Удивительное дело — судьба любит являться нам в самом не-достойном или заурядном обличье. В то лето она избрала обличье Эльзы. Что ж, красивое или, вернее, привлекательное обличье. К тому же Эльза великолепно смеялась, заразительно, самозабвенно, как это свойственно одним только недалеким людям.

Я быстро уловила, как действует этот смех на отца, и подстрекала Эльзу выжимать из него все возможное, когда нам предстояло «застигнуть» ее с Сирилом. «Как только услышите, что мы с отцом близко, — наставляла я ее, ничего не говорите, просто смейтесь». И едва раздавался этот упоенный смех, лицо отца мгновенно искажалось от ярости. Роль режиссера по-прежнему увлекала меня. Все мои удары попадали точно в цель: при виде Эльзы и Сирила, которые выставляли напоказ свои несуществующие, но вполне правдоподобные отношения, мы оба с отцом бледнели, вся кровь отливала от моего лица, так же как от его, это была загнанная вглубь жажда обладания, которая хуже любой муки. Сирил, Сирил, склонившийся над Эльзой… Это зрелище разрывало мне сердце, а между тем я сама подготавливала его вместе с Сирилом и Эльзой, не подозревая, какой силой оно обладает. На словах все легко и просто; но стоило мне увидеть профиль Сирила, его смуглую, гибкую шею, склоненную над приподнятым к нему лицом Эльзы, и я готова была отдать все на свете, чтобы этого не было. Я забывала, что сама это подстроила.
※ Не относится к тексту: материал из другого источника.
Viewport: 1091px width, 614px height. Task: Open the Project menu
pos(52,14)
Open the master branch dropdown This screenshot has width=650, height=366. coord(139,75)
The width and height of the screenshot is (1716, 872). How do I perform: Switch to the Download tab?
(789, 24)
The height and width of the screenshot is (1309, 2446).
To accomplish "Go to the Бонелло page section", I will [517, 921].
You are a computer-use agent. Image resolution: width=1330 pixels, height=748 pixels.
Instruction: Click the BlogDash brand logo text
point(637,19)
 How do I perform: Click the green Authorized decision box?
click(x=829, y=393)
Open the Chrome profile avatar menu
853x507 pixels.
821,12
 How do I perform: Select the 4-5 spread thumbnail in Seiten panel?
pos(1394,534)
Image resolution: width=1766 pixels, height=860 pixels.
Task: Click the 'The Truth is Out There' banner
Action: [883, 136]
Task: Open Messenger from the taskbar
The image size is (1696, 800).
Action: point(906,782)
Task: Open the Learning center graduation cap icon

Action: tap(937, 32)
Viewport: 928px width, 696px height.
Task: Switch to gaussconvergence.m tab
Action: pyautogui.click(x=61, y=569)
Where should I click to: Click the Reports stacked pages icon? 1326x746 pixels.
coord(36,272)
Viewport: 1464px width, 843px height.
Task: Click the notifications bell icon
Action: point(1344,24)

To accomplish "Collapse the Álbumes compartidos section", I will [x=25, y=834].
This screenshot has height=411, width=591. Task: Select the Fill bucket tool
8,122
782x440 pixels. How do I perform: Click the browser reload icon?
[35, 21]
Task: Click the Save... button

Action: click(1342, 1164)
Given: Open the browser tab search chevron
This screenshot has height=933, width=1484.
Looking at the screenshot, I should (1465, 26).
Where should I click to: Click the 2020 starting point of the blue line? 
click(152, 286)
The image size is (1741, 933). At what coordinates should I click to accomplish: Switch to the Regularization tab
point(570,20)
Но если отбросить эти эпизоды, повседневная жизнь была заполнена доверием, нежностью и — мне больно произнести это слово — счастьем Анны. Да, никогда я не видела ее более счастливой — она вверяла себя нам, эгоистам, не подозревая ни о наших бурных желаниях, ни о моих гнусных мелких интригах. На это я и рассчитывала: из сдержанности, гордости она инстинктивно избегала каких бы то ни было ухищрений, чтобы крепче привязать отца, какого бы то ни было кокетства, кроме одного — была красивой, умной и нежной. Мало-помалу я начинала ее жалеть. Жалость — приятное чувство, устоять перед ним так же трудно, как перед музыкой военного оркестра. Можно ли ставить мне его в вину?